:: Directions ::
Pull out each line in the items below that contains the word "Select". Count a line only if the capitalization matches.

:: Data for this task ::
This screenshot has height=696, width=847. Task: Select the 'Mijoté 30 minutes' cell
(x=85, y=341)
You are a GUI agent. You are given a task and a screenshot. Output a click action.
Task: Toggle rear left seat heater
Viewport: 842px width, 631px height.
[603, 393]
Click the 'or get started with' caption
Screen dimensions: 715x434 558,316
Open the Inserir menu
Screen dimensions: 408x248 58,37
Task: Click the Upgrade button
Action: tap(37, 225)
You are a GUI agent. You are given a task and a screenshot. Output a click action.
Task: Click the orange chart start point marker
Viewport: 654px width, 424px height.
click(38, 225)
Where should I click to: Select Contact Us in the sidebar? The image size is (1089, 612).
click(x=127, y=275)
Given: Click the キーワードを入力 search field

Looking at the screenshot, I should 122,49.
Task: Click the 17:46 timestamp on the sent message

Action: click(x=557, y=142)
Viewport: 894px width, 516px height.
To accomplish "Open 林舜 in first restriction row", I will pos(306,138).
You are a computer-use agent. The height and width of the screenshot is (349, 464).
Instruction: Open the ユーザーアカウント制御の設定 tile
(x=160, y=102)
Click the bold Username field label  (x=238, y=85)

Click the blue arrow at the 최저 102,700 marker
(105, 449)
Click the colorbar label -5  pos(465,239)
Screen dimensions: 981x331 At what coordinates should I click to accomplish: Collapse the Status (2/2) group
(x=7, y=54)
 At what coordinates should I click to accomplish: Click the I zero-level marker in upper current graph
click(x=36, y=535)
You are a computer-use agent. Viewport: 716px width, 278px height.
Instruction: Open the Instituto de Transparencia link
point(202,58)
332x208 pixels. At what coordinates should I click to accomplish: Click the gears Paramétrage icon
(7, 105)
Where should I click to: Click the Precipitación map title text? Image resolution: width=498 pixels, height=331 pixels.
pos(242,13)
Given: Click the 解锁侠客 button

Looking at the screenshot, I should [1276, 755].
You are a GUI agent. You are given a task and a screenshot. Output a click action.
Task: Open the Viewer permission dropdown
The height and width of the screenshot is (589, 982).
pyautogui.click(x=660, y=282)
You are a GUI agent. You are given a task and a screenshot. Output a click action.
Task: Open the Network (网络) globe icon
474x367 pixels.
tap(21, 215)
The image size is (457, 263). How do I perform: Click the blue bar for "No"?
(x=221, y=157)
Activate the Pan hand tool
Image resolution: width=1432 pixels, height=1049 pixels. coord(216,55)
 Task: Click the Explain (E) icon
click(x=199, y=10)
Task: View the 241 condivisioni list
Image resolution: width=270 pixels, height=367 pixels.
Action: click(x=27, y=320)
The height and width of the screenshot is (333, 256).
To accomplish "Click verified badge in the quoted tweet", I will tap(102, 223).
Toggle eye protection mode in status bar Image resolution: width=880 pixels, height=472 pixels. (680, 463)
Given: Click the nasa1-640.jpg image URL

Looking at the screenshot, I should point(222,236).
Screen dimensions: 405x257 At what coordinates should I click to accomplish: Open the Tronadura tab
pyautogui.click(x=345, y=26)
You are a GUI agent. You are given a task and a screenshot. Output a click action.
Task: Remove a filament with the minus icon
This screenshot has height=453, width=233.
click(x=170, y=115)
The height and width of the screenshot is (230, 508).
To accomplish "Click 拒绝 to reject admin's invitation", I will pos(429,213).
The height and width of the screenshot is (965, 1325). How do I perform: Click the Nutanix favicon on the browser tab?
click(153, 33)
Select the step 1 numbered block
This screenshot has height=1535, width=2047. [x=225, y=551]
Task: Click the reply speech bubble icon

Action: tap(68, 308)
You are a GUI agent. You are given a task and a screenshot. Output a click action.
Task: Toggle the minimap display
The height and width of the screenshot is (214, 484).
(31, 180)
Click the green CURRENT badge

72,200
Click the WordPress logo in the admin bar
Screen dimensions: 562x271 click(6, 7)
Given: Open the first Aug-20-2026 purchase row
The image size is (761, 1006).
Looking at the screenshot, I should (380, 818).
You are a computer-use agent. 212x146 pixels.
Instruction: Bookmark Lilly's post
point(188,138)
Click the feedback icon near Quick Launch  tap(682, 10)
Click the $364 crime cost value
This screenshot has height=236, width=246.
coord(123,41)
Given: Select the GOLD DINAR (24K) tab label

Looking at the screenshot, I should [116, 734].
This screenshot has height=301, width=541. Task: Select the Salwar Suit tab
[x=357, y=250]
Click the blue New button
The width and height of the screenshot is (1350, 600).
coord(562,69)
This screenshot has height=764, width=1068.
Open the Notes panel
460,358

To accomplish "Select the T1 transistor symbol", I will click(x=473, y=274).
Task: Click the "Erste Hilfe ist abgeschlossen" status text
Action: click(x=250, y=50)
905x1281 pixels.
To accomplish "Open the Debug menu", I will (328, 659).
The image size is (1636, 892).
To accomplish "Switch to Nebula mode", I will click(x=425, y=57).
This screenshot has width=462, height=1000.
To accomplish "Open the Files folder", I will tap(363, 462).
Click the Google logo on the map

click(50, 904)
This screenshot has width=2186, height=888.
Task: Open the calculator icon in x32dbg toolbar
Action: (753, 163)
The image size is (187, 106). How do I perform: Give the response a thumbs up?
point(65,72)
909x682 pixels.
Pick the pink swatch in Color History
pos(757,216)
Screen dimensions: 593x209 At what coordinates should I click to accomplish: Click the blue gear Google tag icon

:: Answer for this exercise ::
This screenshot has height=696, width=847. Task: Select the 'Mijoté 30 minutes' cell
Where should I click to: Select Contact Us in the sidebar? The image size is (1089, 612).
Select the step 1 numbered block
Given: Select the GOLD DINAR (24K) tab label
This screenshot has height=301, width=541. Task: Select the Salwar Suit tab
To accomplish "Select the T1 transistor symbol", I will click(x=473, y=274).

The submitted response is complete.